It should no longer be a competition between e-books versus print books.
Jonathon Franzen doesn’t seem to like anything other than his own writing; the esteemed author was most famously noted for getting pissy that his novel “The Corrections” was included in the Oprah book club. Now that the author has another book in the spotlight, Jonathon Franzen is again trying to make controversy, this time by trying to stir up controversy about whether e-books are worthwhile or not.
His opinion? Jonathon Franzen says that e-books are not valuable.
My opinion? I tend to agree with NPR’s Jonathon Segura on this one; Jonathon Franzen’s opinion on e-books is not needed as the decision has already been made. E-books are coming whether or not “purists” such as Jonathon Franzen are in favor of them or not.
The NPR writer’s contention is that e-books versus traditional books are not an either/or situation. You can choose to read some books on an e-book format and can choose to read some books in print. He cites the example of “Money” by Martin Amis as an example of one book that is not yet (and may never be) available in a digital format.
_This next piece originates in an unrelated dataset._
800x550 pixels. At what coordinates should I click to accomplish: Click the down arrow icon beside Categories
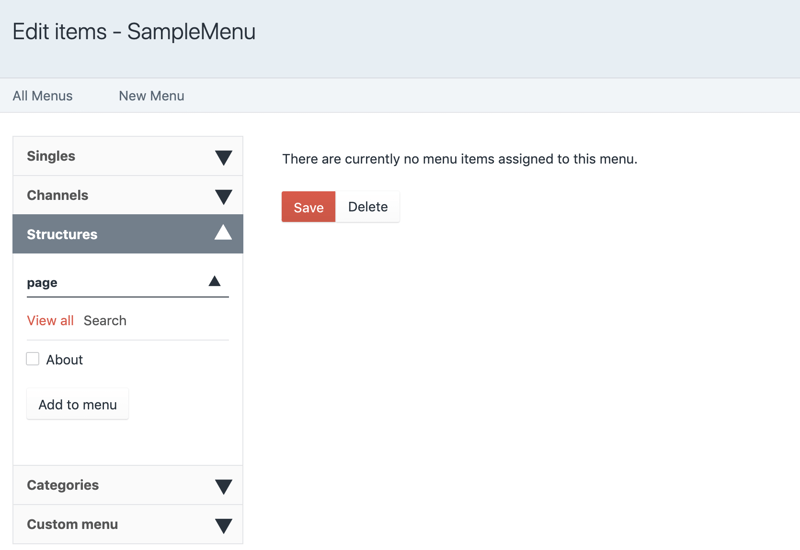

The pros and cons of e-books have been debated endlessly. And it is sad to see that brick and mortar bookstores are closing; there are some towns that don’t even have a single bookstore at all because they have all closed.
But I’m guessing that’s not why Jonathon Franzen is complaining. The more he complains, the more media spotlight he gets, and the more books he sells. Jonathon Franzen may be arrogant, but he’s not stupid by any means. Whatever he can say to get himself into the spotlight, he does. And it works.
And, for the record, because I know that you are dying to know, I’ll give you my own opinion on e-books versus print books; I’m a sucker for books in print, but do like to read Kindle books on my iPad.
But as Jonathon Segura points out in the NPR article, at this point, e-books lag behind in some regards; for example, it’s hard to take notes in an e-book. Book marks are in and dog-eared pages are out. There are ways to get digital signatures on e-books, but the population at large doesn’t use those methods yet.